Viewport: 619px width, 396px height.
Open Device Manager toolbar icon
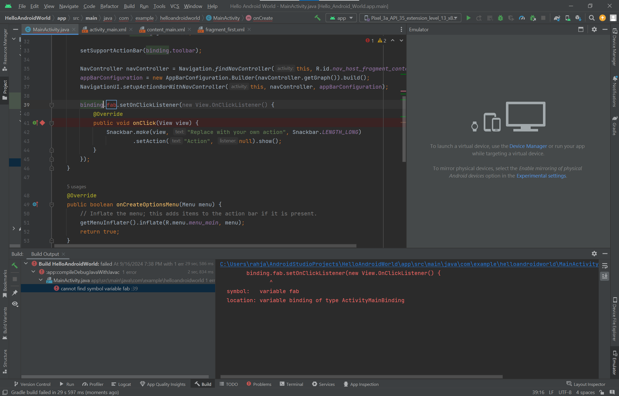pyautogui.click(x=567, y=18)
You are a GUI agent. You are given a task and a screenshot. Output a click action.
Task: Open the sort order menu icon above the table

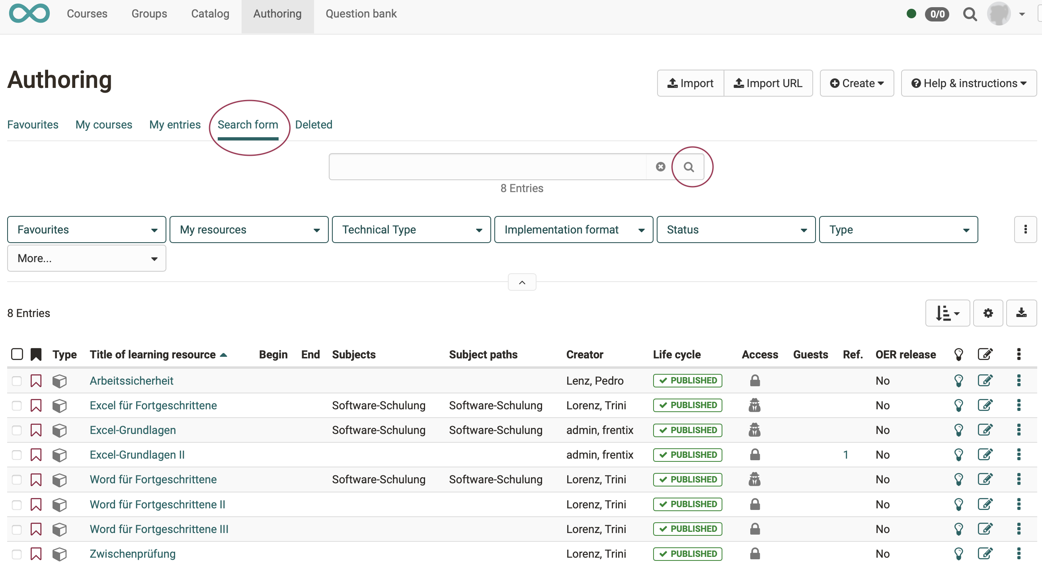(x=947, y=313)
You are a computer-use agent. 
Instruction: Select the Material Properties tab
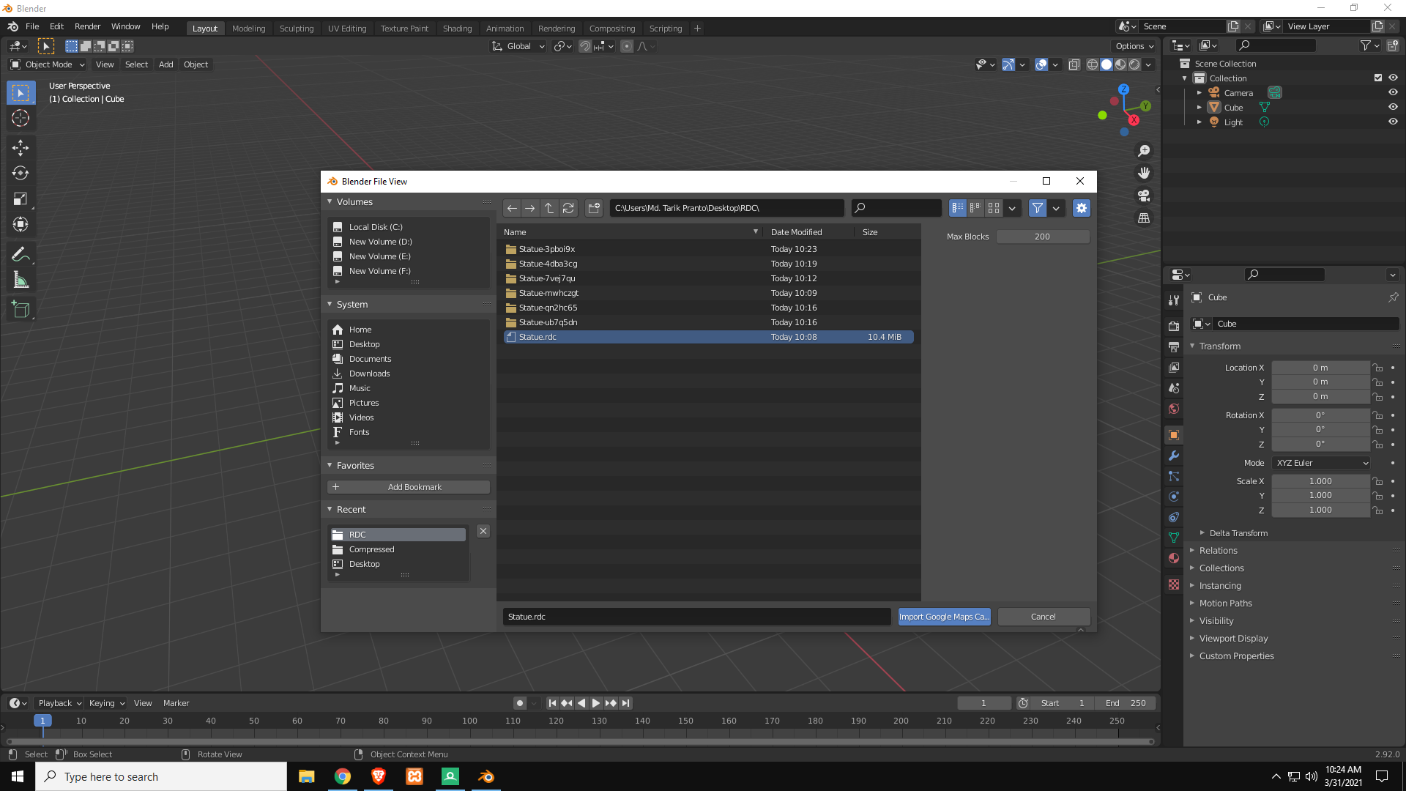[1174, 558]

How to complete this task: With the pictures omitted, the records above are to be repeated exactly.

Completed task:
Viewport: 619px width, 396px height.
Open Device Manager toolbar icon
pyautogui.click(x=567, y=18)
You are a GUI agent. You are given a task and a screenshot. Output a click action.
Task: Open the sort order menu icon above the table

(x=947, y=313)
You are a computer-use agent. 
Instruction: Select the Material Properties tab
[1174, 558]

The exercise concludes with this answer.